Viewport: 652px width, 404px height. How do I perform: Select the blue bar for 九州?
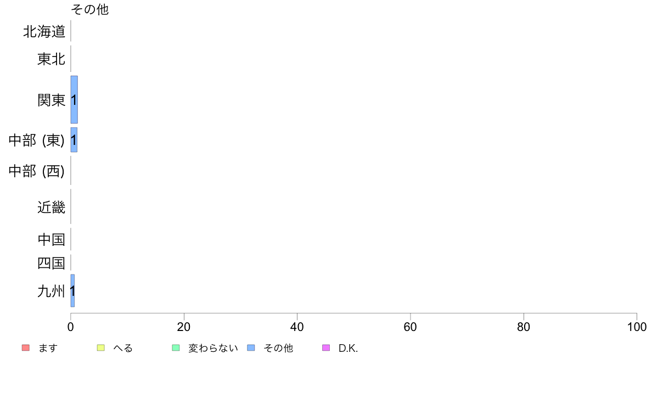[x=72, y=290]
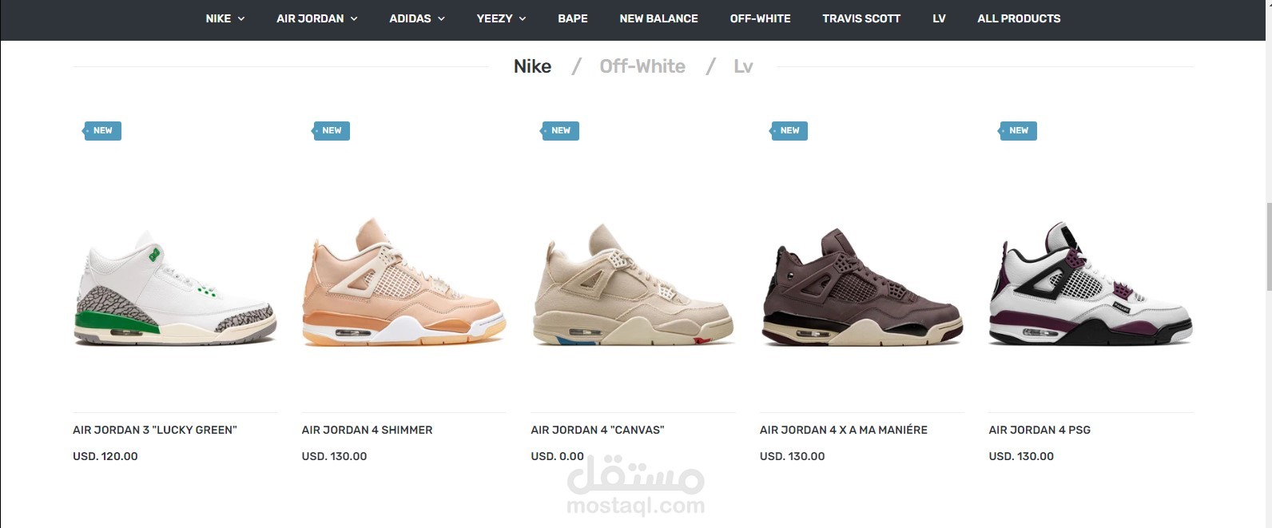Expand the YEEZY menu chevron

pyautogui.click(x=523, y=18)
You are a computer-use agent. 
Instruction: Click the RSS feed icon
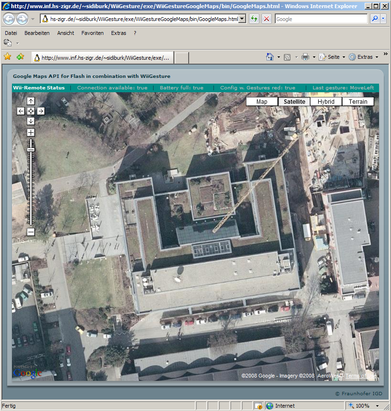click(287, 56)
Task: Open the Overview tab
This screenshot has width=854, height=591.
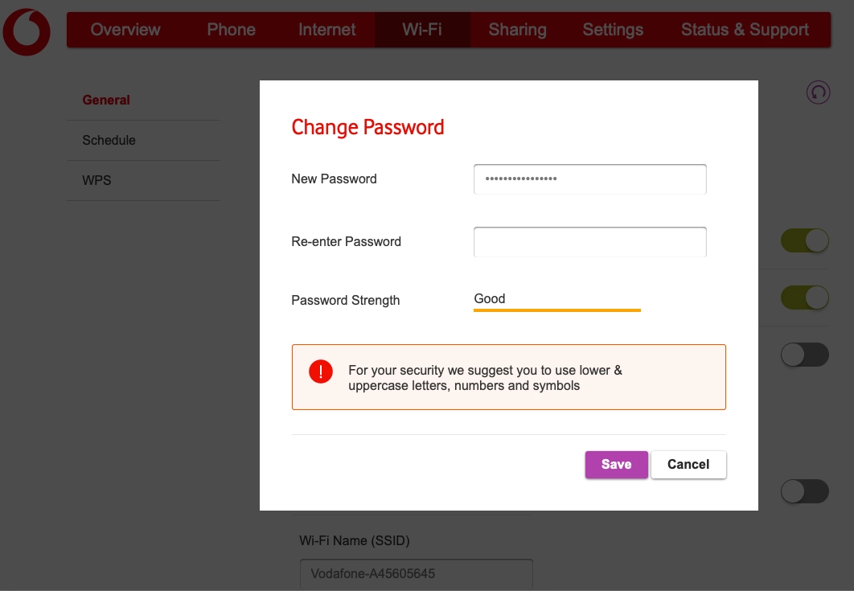Action: point(125,30)
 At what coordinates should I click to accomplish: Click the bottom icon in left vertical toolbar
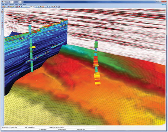click(x=2, y=29)
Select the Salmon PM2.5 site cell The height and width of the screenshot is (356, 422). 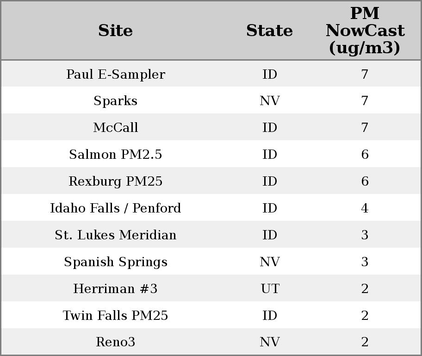[x=115, y=155]
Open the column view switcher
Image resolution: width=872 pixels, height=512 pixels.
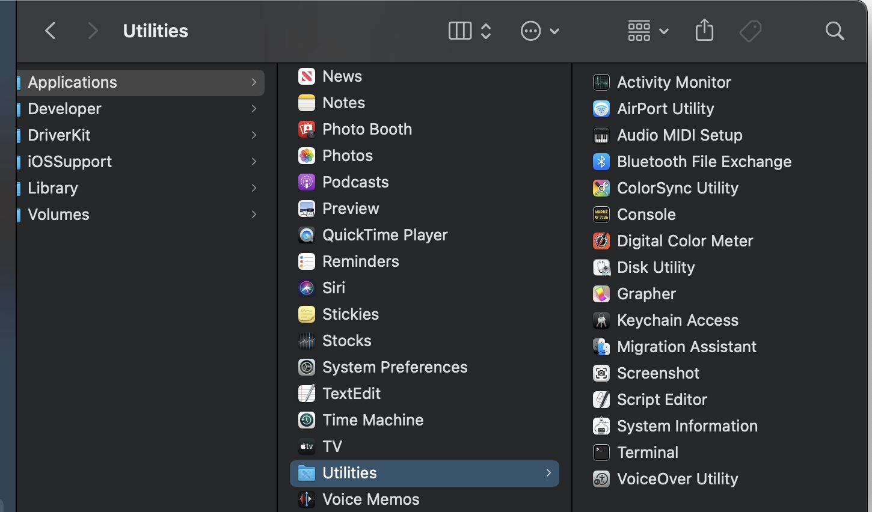(x=470, y=31)
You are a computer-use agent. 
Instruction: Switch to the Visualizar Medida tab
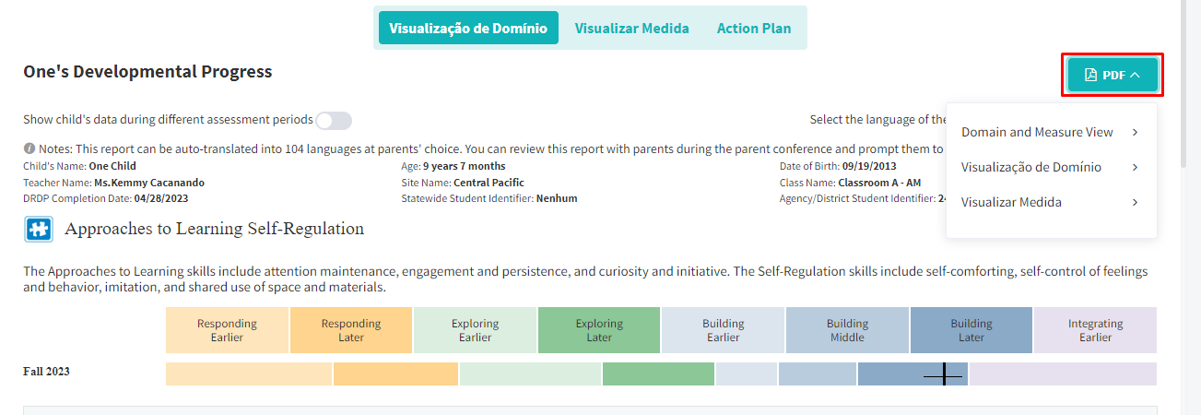pyautogui.click(x=631, y=28)
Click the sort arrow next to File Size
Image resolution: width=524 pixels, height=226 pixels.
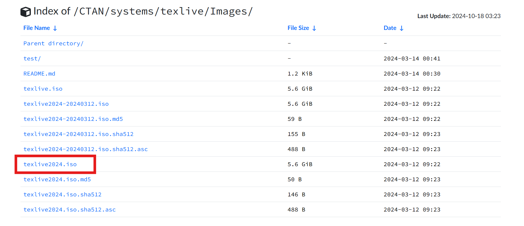[x=314, y=28]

» **DESCRIPTION OF THE TASK**:
Reproduce the lines of the listing exactly, starting at the one that contains "Open the column view switcher" and continuing through the final line, but leave out the pictures.

» **REPLY**:
Open the column view switcher
Image resolution: width=872 pixels, height=512 pixels.
(x=470, y=31)
You are a computer-use agent. 
Instruction: Switch to the Visualizar Medida tab
pyautogui.click(x=631, y=28)
Click the sort arrow next to File Size
Image resolution: width=524 pixels, height=226 pixels.
[x=314, y=28]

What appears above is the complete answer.